Lena listened, her mind reeling. The narrative shifted again. Elena wasn’t a vengeful ghost; she was a fugitive, a woman who had been brutally set up and had chosen to fake her own death to survive.
“Why didn’t you come to me?” Cassian’s voice was a broken whisper. “I could have protected you.”
“Could you?” Her question was a whip-crack. “Your head was so deep in the sand you were breathing dirt. You trusted Marian. You trusted the board. You were building your legacy, and I was becoming a problem. You let me go, Cassian. You stood there and you let me walk out because it was the path of least resistance for Voss Industries.”
The accusation hung in the air, undeniable. Lena saw the truth of it hit him, a physical blow that made him flinch. He had no defense. He had confessed as much himself.

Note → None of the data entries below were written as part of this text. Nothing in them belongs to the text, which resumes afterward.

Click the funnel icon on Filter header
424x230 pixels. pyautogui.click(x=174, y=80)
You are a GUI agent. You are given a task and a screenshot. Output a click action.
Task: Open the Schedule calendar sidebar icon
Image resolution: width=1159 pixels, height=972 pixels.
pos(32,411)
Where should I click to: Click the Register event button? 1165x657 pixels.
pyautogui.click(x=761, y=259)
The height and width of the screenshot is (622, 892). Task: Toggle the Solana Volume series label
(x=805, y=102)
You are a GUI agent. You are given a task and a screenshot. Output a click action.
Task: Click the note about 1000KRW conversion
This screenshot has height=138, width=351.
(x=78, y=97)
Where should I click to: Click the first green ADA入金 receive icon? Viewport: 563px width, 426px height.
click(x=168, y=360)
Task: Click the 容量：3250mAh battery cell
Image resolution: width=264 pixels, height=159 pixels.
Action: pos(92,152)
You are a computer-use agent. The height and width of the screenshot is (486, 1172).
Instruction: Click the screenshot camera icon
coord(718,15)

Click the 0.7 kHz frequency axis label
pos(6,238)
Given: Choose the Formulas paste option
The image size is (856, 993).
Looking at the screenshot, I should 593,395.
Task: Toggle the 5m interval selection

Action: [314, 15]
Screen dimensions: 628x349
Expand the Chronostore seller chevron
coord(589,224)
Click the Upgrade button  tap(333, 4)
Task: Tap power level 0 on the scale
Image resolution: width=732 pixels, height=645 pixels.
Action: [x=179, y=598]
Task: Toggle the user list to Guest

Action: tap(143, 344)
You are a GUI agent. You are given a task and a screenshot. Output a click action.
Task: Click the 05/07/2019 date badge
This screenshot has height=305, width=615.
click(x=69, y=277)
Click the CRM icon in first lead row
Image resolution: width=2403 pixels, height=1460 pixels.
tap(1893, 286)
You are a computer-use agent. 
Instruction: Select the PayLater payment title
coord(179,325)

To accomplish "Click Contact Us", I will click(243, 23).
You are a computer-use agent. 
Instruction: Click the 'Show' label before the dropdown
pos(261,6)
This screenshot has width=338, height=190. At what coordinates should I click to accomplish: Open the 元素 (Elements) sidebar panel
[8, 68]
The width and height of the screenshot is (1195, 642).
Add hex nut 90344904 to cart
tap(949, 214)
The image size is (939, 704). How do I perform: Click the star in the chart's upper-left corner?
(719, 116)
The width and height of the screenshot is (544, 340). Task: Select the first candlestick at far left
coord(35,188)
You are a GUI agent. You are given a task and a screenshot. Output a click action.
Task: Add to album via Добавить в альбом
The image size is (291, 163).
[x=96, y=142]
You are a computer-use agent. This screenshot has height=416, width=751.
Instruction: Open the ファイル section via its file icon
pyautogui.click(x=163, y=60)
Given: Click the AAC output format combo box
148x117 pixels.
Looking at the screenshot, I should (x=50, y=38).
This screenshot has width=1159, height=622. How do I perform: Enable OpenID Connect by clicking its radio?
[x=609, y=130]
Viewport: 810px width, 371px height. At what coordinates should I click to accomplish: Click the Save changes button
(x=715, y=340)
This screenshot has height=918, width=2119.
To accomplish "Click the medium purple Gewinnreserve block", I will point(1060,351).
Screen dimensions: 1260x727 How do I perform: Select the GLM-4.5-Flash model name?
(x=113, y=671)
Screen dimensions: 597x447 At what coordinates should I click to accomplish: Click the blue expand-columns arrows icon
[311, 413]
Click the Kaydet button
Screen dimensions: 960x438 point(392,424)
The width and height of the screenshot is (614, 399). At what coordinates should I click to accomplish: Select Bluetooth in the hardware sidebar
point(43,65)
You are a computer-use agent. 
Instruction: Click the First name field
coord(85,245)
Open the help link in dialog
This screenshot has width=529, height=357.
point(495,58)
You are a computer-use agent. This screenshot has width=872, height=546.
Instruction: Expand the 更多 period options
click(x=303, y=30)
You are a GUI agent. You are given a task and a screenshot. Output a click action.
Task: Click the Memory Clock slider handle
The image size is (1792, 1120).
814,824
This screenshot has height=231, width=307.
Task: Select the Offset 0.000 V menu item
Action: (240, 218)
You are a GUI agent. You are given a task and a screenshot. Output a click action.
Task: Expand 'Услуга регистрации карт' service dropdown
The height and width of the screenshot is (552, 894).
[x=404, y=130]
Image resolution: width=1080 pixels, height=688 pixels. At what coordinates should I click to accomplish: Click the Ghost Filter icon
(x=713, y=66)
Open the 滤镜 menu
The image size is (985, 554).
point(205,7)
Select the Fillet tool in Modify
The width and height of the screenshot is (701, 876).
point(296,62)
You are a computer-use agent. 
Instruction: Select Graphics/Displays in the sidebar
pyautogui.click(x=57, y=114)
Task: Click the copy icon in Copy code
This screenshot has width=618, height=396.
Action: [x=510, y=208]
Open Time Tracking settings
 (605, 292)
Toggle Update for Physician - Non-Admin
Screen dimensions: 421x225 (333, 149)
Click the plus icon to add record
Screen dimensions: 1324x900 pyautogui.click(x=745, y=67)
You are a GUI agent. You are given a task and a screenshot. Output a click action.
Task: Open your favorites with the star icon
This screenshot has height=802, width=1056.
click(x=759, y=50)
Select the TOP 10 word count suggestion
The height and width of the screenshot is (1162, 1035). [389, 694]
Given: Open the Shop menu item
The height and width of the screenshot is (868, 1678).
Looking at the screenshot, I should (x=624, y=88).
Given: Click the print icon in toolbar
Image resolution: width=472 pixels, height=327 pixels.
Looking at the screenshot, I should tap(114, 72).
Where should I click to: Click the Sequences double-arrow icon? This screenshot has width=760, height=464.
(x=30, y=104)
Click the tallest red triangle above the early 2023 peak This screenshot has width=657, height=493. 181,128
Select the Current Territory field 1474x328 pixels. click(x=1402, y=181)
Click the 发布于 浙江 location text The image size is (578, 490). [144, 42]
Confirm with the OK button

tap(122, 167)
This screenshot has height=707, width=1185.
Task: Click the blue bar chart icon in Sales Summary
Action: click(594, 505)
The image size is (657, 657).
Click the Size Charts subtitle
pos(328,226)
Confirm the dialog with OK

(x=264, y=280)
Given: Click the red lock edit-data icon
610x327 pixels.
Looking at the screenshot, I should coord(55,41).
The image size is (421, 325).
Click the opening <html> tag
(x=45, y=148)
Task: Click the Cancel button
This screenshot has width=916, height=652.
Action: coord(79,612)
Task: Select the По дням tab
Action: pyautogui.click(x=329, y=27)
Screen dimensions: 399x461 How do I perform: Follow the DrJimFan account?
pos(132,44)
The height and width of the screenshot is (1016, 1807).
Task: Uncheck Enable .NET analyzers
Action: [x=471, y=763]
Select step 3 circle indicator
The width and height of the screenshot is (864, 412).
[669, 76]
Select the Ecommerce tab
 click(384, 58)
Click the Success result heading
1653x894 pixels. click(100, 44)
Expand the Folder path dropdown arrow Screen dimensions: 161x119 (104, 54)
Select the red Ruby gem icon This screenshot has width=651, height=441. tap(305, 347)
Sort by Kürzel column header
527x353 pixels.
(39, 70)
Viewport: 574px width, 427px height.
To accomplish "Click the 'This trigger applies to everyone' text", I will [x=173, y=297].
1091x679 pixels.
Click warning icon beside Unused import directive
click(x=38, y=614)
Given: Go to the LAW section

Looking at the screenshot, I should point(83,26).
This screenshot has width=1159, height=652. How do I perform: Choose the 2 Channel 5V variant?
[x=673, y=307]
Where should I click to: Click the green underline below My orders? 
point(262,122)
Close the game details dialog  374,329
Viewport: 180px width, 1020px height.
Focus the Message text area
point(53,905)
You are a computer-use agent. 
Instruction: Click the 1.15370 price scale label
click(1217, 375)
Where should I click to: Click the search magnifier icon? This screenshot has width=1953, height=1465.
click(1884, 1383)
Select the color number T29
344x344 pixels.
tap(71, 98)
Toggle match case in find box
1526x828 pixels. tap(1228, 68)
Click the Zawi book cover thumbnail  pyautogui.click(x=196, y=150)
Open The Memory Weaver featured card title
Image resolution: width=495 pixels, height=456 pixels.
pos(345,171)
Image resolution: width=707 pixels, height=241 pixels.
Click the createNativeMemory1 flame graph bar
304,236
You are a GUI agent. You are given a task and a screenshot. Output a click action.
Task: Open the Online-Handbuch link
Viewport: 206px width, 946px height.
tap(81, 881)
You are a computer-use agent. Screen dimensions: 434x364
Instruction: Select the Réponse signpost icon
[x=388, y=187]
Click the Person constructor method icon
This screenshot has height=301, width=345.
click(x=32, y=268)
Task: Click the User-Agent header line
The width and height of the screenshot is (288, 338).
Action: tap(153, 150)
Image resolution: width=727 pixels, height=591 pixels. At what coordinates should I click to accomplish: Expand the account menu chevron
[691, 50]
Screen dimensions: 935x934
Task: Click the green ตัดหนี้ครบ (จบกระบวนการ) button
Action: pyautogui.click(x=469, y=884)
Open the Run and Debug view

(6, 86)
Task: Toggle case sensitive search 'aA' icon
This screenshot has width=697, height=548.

“I was wrong,” he said, the admission costing him everything. “I was a fool. But I am here now. Let me help you. Let us help you. We can expose them. We can clear your name.”
For the first time, a flicker of uncertainty crossed Elena’s face. The absolute certainty in her mission wavered as she looked at the raw sincerity in his eyes. The gun in her hand dipped slightly, just a few degrees.
Her eyes shifted to Lena, who was still shielded behind Cassian’s back. The two women, genetic mirrors, locked gazes.
“He’s very convincing, isn’t he?” Elena said, her voice soft, almost pitying. “He makes you believe you’re the only one who matters. That the two of you against the world is a romance, not a suicide pact.”
She lowered the weapon fully, though her grip on it remained tight. The immediate threat was gone, but the tension was thicker than ever.
“You want to help me, Cassian? Prove it. But know this,” she said, her eyes drilling into Lena’s one last time, a final, stark warning. “Trust him, and you’ll vanish like I did.”
Before anyone could respond, a new sound pierced the insulated quiet of the gallery—the distant, then rapidly approaching, wail of sirens. Not local police. These were the two-toned, urgent sirens of federal agencies.
Elena’s head snapped up, her body tensing. “Interpol,” she hissed. “They traced you. Or me.”
Their brief, fractured alliance shattered in an instant. They were no longer hunter and prey, or estranged husband and wife, or duplicate and original. They were three targets in a closing net.
The choice was simple: be captured, or run.